Фрагмент текста |
Власти той, народной Польши, Р.Райса осудили и расстреляли, а власти этой, демократической Польши, в 1995 году его реабилитировали, правда, признав, что его «действия не всегда были однозначно этические» (действительно, подумаешь — сорвался, подумаешь — какие-то белорусы). В 2005 году польский Институт национальной памяти посчитал, что действия Р.Райса «имели признаки геноцида» в отношении православных белорусов. Но в 2019 году всё тот же Институт назвал свои прежние выводы ошибочными, «…ведь у него была возможность сжечь не пять, а гораздо больше белорусских деревень…», а он её не использовал (ну просто мать Тереза… с окровавленным топором в руках). Запутано у наших соседей всё как-то в толкованиях тех событий. Неужели там у них по одному из вариантов для получения статуса национального героя надо сжечь белорусскую деревню, лучше со всеми жителями, желательно живьём?

Задание A |
Ответьте на вопросы по фрагменту о Р.Райсе, каждый ответ с новой строки с той же пометкой.
(i) В каком году власти демократической Польши реабилитировали Р.Райса?
(ii) Какие признаки в действиях Р.Райса увидел польский Институт национальной памяти в 2005 году?
(iii) Как в 2019 году этот же Институт оценил свои прежние выводы?
Задание B |
Продолжите фрагмент о Р.Райсе с того места, где он заканчивается, сохраняя его тон.

Данные упражнения |
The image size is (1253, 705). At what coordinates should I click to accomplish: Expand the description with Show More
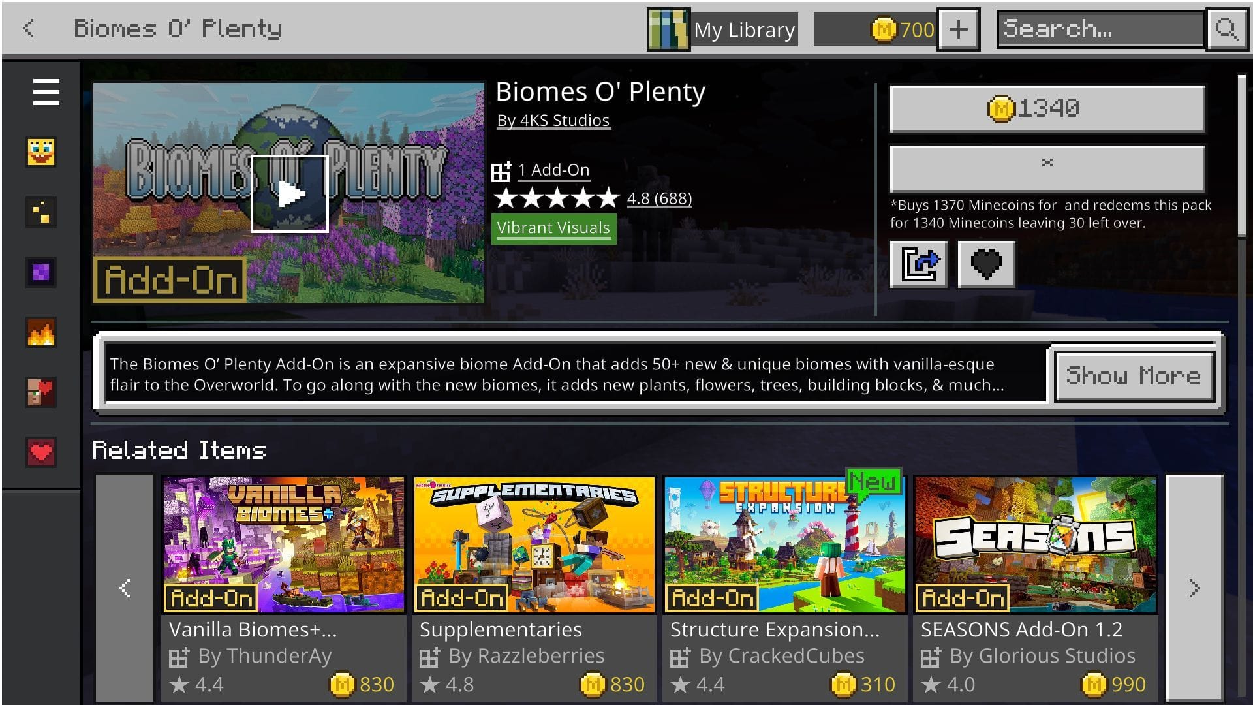pyautogui.click(x=1134, y=376)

Ответ A |
(i) В 1995 году.
(ii) Институт посчитал, что действия Р.Райса «имели признаки геноцида» в отношении православных белорусов.
(iii) Институт назвал свои прежние выводы ошибочными.

Ответ B |
Добавим, что Р.Райс и его команда были не одиноки в своих «подвигах». Да, дела давно минувших дней, но польские власти, правосудие, общественность и СМИ никак не могут решить, является серийный убийца героем или преступником (наши прибалтийские «братья»-соседи мучаются такой же дилеммой со своими «героями»). Вот это-то и смущает и даже настораживает, так как получается, что смотрят они на нас сегодня всё теми же глазами, в которых через десятилетия отражаются сполохи горящих белорусских деревень.
К чему это всё? К самоуважению, которое никогда не бывает лишним, например, при выборе друзей.
А может, забыли ещё что-то важное? Как же, как же, гей-парады. Но это без меня. Чего только со мной на островах ни случалось, в какие только переплёты ни попадал (и не всё-то рассказываю, а о чём рассказал, подавая помягче), но вот, несмотря на полученную закалку, поднимать среди островитян данную тему не решился бы.
Послесловие
Со смешанным чувством удивления, интереса и недоверия я сегодня изучаю в бинокль кратностью в сорок лет молодого человека, который тогда был мною (или я был им?). Да было ли это?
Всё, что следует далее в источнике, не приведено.